Самозабвенно постигал он суровые уроки слесарного мастерства, которые начинались с приобщения к зубилу и молотку. Наука давалась через ушибы и ссадины. Дядя Володя лишь посмеивался, услышав вопль племянника и грохот роняемых инструментов. Тогда он оставлял свою работу, неторопливо подбирал с пола инструмент и сам становился к тискам.
— Становись-ка слева, приглядывай!
Молоток свистящим снарядом проносился возле его уха, с немым стуком падал на пятку зубила. Ровная лосенка насечек ложилась на заготовку, стружка снималась легко, завиваясь кольцами.
Николай забывал обо всем на свете, даже о грядущем поступлении в гимназию, любуясь дядиной сноровкой, а тот играючи наводил синюю грань на черном металле заготовки.
Николаю шел десятый год, когда мама отвела его в гимназию. Несмотря на все ее страхи, он легко выдержал вступительные экзамены. Николай был выше и сильнее своих сверстников, поэтому обижать его никто не смел, но одноклассники держались от него поодаль — большинству из них он был не ровня. Сынки чиновников из коммерческого банка, дети скотопромышленников и именитых купцов считали его черной костью, но задирать не смели, уважая его литые кулаки. Больше всего им не нравилось, что, где бы ни появлялся Николай, он естественно и просто забирал повсюду лидерство, не задумываясь о своих правах на него.
Однако проучиться в гимназии ему удалось всего лишь год. Началась гражданская война, а с ней скитания по чужим дворам и подвалам, голод и отчаянная борьба за выживание. Долгий и тяжелый тиф, сваливший с ног отца, а потом и младшую сестру Николая, переложил на детские плечи множество непосильных семейных забот.
Самым ярким воспоминанием об этой трудной поре осталась промысловая печь, которую сложил в заброшенном сарае тринадцатилетний Никитин. Печь с вмурованным в нее котлом и целой системой патрубков предназначалась для варки патоки, которую изготовляли из мерзлой картошки. Эта печь и станок для растирания картошки стали первыми «конструктивными» сооружениями Николая Никитина.
Все это происходило в Ново-Николаевске, куда занесли их ветры гражданской войны. Из опрятного, подтянутого гимназиста Никитин превратился в умученного житейскими тяготами маленького мужичка.

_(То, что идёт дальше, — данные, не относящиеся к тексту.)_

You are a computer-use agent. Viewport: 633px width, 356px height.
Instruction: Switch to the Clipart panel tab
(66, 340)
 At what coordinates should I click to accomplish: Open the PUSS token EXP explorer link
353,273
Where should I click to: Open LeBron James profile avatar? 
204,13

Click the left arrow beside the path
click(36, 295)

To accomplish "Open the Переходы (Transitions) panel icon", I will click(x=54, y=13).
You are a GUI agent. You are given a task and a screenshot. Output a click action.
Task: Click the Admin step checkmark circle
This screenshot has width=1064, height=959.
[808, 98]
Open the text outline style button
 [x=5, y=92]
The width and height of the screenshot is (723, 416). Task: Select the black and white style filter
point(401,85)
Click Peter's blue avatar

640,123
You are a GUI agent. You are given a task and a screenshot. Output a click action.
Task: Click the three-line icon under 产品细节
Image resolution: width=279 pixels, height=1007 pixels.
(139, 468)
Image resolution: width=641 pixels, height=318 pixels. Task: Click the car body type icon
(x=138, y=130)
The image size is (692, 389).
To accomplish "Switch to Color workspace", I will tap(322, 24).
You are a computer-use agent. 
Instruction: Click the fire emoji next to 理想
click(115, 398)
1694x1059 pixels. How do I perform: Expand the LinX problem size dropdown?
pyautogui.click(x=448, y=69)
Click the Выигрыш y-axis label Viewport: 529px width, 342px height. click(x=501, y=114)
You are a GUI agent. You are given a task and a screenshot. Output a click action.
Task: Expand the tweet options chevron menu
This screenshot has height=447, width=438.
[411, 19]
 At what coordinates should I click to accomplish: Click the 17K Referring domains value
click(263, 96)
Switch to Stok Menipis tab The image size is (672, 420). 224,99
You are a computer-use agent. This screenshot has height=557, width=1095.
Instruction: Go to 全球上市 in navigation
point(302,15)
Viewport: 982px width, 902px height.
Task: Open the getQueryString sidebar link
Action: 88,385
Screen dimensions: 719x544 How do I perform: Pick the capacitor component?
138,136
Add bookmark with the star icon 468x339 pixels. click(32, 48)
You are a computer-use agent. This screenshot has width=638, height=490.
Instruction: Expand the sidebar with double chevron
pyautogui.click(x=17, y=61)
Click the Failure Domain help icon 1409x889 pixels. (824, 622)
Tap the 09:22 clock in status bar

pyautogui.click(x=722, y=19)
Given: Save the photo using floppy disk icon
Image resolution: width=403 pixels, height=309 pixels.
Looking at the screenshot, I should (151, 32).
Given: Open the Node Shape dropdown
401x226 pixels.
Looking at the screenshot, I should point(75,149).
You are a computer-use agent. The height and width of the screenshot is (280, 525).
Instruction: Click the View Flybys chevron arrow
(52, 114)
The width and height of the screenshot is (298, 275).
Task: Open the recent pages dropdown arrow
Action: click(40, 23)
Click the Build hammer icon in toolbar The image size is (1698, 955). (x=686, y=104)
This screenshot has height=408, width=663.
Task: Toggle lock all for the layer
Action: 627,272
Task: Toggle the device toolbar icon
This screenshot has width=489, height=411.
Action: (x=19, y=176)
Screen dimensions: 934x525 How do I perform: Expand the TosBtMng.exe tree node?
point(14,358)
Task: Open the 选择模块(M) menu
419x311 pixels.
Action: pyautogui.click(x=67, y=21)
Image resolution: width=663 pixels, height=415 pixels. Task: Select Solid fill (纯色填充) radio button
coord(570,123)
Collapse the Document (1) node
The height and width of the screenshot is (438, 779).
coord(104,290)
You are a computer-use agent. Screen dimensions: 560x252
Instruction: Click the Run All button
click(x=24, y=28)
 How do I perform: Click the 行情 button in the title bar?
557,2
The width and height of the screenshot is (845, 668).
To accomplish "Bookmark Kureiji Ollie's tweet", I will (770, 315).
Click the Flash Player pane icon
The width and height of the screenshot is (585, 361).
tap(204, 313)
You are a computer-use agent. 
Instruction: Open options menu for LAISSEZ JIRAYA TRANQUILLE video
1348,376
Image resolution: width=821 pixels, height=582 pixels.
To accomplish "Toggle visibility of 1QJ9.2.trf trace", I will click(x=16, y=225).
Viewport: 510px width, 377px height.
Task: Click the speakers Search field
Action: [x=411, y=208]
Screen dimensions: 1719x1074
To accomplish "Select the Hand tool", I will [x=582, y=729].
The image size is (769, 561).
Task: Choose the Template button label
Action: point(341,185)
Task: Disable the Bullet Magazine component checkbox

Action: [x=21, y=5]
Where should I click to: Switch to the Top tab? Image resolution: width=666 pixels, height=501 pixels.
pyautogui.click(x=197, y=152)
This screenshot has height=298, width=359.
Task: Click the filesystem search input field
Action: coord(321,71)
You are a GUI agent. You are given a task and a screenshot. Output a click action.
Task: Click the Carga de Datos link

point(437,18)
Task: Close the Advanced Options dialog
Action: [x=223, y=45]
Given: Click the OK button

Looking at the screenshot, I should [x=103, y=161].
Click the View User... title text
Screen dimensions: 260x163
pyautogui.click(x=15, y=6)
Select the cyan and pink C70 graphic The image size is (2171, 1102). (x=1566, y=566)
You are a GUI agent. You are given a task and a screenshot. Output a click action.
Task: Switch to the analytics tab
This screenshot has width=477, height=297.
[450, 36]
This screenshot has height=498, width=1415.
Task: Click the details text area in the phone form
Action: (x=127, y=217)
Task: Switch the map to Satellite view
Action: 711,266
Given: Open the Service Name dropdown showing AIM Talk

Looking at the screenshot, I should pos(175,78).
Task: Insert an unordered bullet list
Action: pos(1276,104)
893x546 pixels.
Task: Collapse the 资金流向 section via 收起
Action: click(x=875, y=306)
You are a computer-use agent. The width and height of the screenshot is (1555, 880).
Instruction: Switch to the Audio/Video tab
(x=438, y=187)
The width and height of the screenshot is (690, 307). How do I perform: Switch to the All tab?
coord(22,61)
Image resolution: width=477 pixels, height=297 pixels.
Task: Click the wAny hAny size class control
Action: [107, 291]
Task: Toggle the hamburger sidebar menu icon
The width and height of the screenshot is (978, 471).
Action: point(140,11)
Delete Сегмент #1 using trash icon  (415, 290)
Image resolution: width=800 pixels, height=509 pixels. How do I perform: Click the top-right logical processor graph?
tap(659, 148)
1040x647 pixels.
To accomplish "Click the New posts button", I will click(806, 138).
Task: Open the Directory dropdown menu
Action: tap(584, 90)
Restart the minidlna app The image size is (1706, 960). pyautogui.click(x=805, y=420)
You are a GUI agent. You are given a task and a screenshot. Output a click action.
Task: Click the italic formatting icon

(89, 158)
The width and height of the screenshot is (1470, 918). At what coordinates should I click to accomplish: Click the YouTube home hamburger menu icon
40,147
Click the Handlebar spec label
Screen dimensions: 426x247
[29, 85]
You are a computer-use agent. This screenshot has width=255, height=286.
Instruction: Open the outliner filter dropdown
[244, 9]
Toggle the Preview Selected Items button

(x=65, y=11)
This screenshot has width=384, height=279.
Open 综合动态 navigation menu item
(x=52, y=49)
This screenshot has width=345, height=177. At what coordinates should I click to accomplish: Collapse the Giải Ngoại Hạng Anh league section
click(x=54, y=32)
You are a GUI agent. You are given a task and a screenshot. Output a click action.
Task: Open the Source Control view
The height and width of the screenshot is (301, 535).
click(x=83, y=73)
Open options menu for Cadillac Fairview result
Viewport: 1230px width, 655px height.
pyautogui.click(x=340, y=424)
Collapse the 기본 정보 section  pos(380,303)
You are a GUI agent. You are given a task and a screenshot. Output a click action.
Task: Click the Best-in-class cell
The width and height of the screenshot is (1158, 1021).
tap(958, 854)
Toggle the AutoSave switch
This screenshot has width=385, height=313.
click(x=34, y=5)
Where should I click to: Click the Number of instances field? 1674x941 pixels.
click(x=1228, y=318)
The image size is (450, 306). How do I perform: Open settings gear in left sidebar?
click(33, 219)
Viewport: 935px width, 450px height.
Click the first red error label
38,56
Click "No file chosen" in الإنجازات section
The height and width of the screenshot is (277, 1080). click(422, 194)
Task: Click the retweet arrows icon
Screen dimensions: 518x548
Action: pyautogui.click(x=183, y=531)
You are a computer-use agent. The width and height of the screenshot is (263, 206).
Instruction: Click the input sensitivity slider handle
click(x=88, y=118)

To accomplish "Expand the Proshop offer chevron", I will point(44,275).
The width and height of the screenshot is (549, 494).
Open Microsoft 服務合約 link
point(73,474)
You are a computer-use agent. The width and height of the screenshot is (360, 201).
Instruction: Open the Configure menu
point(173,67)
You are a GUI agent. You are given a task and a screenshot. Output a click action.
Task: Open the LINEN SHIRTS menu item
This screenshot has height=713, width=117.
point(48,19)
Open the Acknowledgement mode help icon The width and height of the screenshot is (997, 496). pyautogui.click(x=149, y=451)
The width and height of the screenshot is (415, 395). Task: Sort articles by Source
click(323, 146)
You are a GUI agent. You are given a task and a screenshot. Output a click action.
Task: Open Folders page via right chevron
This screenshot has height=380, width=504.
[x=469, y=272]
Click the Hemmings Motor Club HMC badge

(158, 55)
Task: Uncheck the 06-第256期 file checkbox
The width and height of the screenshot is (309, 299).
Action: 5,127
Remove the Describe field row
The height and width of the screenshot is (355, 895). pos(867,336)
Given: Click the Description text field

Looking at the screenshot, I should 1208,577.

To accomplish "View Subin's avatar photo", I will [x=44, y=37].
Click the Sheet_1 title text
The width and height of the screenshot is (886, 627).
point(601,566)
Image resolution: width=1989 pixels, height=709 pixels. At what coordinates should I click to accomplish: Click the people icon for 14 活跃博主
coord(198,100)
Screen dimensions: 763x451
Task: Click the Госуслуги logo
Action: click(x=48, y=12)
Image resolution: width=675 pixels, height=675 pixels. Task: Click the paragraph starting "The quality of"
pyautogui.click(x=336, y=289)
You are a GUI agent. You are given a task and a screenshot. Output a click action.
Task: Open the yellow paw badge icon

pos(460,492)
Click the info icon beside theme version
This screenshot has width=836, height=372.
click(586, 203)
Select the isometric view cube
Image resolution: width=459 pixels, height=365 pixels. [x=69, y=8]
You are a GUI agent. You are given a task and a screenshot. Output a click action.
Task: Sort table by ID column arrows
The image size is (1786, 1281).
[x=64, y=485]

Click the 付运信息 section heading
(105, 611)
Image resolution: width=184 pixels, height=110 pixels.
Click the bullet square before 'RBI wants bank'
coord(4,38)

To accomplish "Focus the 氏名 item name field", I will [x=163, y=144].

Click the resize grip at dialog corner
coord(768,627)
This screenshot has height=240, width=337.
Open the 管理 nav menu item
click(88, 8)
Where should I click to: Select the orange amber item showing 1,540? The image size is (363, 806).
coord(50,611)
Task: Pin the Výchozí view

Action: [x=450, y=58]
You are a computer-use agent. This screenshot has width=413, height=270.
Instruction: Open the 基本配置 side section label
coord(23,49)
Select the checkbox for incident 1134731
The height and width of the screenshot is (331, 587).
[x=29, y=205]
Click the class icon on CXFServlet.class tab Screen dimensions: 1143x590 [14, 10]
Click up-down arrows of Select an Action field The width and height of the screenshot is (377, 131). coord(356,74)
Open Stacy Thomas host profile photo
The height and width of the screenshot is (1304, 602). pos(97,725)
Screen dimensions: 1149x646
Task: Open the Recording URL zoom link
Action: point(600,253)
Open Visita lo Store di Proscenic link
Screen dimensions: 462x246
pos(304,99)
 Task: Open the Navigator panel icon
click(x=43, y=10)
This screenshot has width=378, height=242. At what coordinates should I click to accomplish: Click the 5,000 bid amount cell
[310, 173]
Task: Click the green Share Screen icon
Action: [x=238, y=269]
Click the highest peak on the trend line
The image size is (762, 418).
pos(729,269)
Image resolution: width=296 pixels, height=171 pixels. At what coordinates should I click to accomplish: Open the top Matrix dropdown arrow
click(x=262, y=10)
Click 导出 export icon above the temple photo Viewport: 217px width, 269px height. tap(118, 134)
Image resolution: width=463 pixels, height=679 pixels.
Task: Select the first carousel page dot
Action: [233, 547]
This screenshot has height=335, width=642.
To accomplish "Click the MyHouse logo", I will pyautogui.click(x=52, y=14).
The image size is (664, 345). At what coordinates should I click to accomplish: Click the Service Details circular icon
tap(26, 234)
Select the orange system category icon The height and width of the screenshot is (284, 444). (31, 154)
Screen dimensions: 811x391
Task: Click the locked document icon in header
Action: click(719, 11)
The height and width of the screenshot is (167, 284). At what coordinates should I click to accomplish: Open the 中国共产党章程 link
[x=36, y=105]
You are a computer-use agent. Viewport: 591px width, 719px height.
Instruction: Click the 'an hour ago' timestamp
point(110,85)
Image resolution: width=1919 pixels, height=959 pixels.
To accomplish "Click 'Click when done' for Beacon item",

Для того чтобы добыть из растертой картошки крахмал, требовалось непомерное количество воды, и хозяйка, продававшая их патоку на рынке, одолжила им лошадь. Николай возил огромную бочку к железнодорожной водокачке и обратно. На перроне Ново-Николаевского вокзала он видел толпы уставших от невзгод и дорог людей, у которых уже не было сил подняться. Смиренные, большие от голода глаза равнодушно провожали уходящие вдаль поезда.
Во флигеле, со всех сторон продуваемом сырым ветром, гудит до поздней ночи раскаленная печь. У топки тринадцатилетний мальчик. Он и печник, и механик, и кочегар, и водовоз.
В Ново-Николаевске одна за другой стали открываться первые школы. Власть большевиков объявила войну безграмотности. И здесь Николаю Никитину повезло: ему удалось поступить сразу в шестой класс лучшей в городе бывшей Александровской школы.
На всю жизнь сохранил он память об учителе математики Ливанове.
У учителя в запасе было несчетное множество живых примеров, которые превращали математику прямо на глазах учеников в царицу наук. На Никитина произвело неизгладимое впечатление, когда учитель однажды рассчитал на доске горный обвал. Весь класс почти физически ощутил тогда неукротимую мощь стихии. И еще не раз потом греческие буквы математических символов оживали: создавалось впечатление, что учитель сам испытал могущество точного расчета на строительстве мостов через великие реки, на проходке тоннелей в скалистых горах, при настилке полотна дороги и при наведении понтонов.
Случалось, что Ливанов рассказывал о другой математике, которую он называл «математикой более высокой, чем высшая». Эта наука так далеко перешагнула физические возможности человека, что люди могут лишь догадываться о ее будущей роли в своей жизни.
— Эту математику в наше время мы пока не можем приложить даже к звездам, — говорил Ливапов и добавлял с большим и грустным чувством: — Одна лишь музыка могла бы сообщить всему думающему миру о будущем месте математики в человеческой истории… если бы музыка овладела созвучным с математикой языком.
Эти мысли удивляли Никитина, настораживали: математика привлекала его своей материальностью, духовность математики казалась ему немыслимой. И совсем уж непонятно было, как это с помощью математики «человек получит возможность расширить степень своей свободы, избавиться от унижающих человеческое достоинство тягот».